Interesting to see how few of the proposed answers used an HTML parsing library (simplistic matching of potentially unknown document syntaxes is a notoriously brittle approach), and surprised how few counted depth relative to the article tag.

Given embedly's business and the setup discussion, seems like a valid solution should work with any arbitrary HTML page containing an article tag and paragraphs within it, while many of the gist lists either counted P depths by hand (!) or assumed that one particular document.

If the <article> tag or the <div> by it or the <p> tags had had so much as a space before the closing angle bracket (and forget about classes or styles) most of them would have failed. For the most part, only the solutions pulling in an external parsing lib would have still worked.

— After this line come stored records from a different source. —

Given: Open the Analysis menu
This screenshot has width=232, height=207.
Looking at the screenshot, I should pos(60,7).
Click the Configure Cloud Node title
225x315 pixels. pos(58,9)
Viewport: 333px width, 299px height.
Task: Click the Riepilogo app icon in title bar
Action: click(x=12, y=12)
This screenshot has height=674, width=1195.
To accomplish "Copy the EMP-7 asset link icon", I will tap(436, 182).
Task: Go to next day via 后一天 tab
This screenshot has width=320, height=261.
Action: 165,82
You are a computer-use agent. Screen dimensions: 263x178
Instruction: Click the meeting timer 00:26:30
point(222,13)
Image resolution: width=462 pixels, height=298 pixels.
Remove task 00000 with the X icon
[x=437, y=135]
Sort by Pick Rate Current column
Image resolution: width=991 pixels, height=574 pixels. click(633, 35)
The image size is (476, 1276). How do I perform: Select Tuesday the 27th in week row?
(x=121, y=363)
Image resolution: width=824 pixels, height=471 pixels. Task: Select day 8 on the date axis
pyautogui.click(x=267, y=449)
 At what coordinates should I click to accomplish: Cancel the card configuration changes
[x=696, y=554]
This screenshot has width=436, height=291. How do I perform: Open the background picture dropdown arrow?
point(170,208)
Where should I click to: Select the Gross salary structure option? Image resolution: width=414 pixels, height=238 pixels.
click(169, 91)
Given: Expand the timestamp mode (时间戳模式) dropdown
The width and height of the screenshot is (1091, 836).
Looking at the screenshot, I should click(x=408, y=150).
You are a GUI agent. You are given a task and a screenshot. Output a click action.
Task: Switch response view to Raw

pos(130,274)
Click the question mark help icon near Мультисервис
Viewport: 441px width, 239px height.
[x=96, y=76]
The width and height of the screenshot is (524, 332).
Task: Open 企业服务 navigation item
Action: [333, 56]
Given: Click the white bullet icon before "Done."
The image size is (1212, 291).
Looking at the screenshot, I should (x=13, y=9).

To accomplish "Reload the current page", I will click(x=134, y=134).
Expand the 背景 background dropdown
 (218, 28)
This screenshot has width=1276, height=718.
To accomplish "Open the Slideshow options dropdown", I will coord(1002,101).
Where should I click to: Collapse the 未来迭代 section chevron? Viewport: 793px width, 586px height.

Python's lxml.soupparser comes to mind (or lxml.etree for this task), and was happy to see several similar libs invoked.

Interesting that you had to replace the document with a cleaned up one to get more successful answers.

Thanks for sharing the results.

johno215 · on Feb 13, 2012

Living Under a Rock Question:

What is up with all the startups using .ly domain or "ly" in their name? I can understand using a foreign top level domain in order to find available domain names, but that does not explain why we don't see ones from all the other international TLDs.

Tossrock · on Feb 13, 2012

I think it's just a naming fad, along the lines of the [word]r naming fad.